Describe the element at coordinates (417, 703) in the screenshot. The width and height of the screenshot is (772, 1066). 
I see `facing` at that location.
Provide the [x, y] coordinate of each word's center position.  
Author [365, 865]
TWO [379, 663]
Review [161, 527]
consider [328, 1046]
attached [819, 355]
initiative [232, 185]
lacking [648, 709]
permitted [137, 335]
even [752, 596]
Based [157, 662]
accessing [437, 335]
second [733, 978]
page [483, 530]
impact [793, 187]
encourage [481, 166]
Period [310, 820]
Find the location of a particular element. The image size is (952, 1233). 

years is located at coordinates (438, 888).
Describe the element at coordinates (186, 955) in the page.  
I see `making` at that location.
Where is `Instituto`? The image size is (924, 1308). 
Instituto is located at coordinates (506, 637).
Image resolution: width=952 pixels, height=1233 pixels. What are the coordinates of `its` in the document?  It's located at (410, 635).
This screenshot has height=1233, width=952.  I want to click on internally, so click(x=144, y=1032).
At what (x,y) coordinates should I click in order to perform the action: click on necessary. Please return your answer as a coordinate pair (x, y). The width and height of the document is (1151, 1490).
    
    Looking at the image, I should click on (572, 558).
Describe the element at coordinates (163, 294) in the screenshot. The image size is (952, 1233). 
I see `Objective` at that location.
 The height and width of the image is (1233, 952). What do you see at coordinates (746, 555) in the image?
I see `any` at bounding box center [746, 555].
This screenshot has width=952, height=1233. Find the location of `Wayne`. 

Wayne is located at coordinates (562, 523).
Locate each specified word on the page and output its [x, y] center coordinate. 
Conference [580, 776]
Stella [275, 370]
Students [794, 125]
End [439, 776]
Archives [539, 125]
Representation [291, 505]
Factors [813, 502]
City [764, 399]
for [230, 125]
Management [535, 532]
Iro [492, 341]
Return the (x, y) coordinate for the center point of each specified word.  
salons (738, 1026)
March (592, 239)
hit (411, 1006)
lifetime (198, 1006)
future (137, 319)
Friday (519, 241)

> _AIM OF THE EXERCISE_:
Find each line in the entries above that contains the word "height", and copy those lines.

> _TASK OUTPUT_:
Describe the element at coordinates (417, 703) in the screenshot. The width and height of the screenshot is (772, 1066). 
Image resolution: width=952 pixels, height=1233 pixels. What are the coordinates of `its` in the document?  It's located at (410, 635).
This screenshot has height=1233, width=952.  I want to click on internally, so click(x=144, y=1032).
At what (x,y) coordinates should I click in order to perform the action: click on necessary. Please return your answer as a coordinate pair (x, y). The width and height of the document is (1151, 1490).
 The height and width of the image is (1233, 952). What do you see at coordinates (746, 555) in the image?
This screenshot has width=952, height=1233. Find the location of `Wayne`. 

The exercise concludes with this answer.